First images of the XFEL-laser inspire researchers

It's barely a year since the European XFEL (X-Ray Free-Electron Laser) was launched, with the first scientists getting their "beam time" on, and already an international team has published its first results.

The researchers, led by Professor Ilme Schlichting at the Max Planck Institute for Medical Research in Heidelberg, used the world's largest X-ray laser to describe three different protein molecules in plants.

They took thousands of pictures of the molecules. This enabled the scientists to calculate three-dimensional models that were then good enough to allow the scientists to tell the molecules apart.

Adrian Manusco, senior scientist at the experimental station at the European XFEL, describes the publication of their results in the journal Nature Communications as a "milestone." 

In a next step, Manusco says he wants to use the system to film the molecules in action for so-called "molecular movies." 

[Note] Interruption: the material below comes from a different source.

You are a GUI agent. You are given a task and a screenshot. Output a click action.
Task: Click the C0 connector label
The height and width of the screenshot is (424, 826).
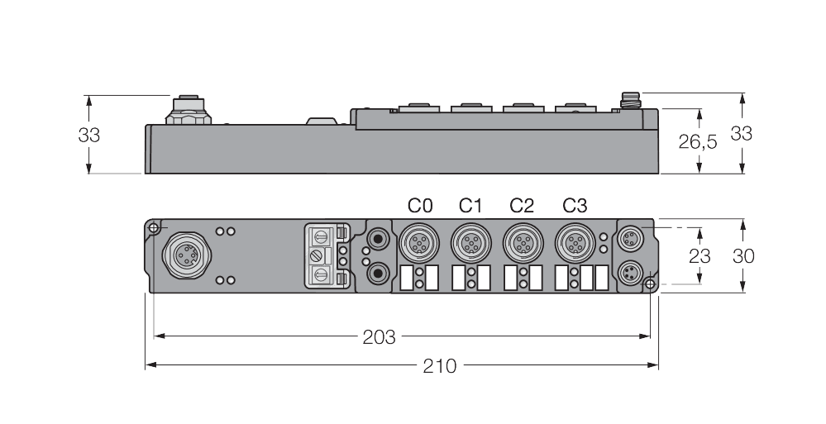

One year ago: The XFEL began operation

It sounds like science fiction - an X-ray camera that is not only detailed enough to capture pictures of individual atoms but that can even document the course of chemical reactions as they are happening.

The facility began operations on September 1st, 2017 in Germany. The plant's incredible, atomic-level abilities requires something quite huge in terms of construction: The giant apparatus capturing tiny molecules measures more than 3.4 kilometers (roughly two miles), going all the way from the German Electron Sychrotron (DESY) in Hamburg to Schenefeld in the state of Schleswig-Holstein.

A huge variety of experiments

In the beginning, the X-ray laser provided light for two laboratories. Over time, the number of these labs will gradually increase. Seven pipes are delivering rays to different labs, with each of those pipes appearing somewhat like a water pipe. Inside is an X-ray laser beam - a special kind of light source that makes it possible to shoot three-dimensional pictures of atoms.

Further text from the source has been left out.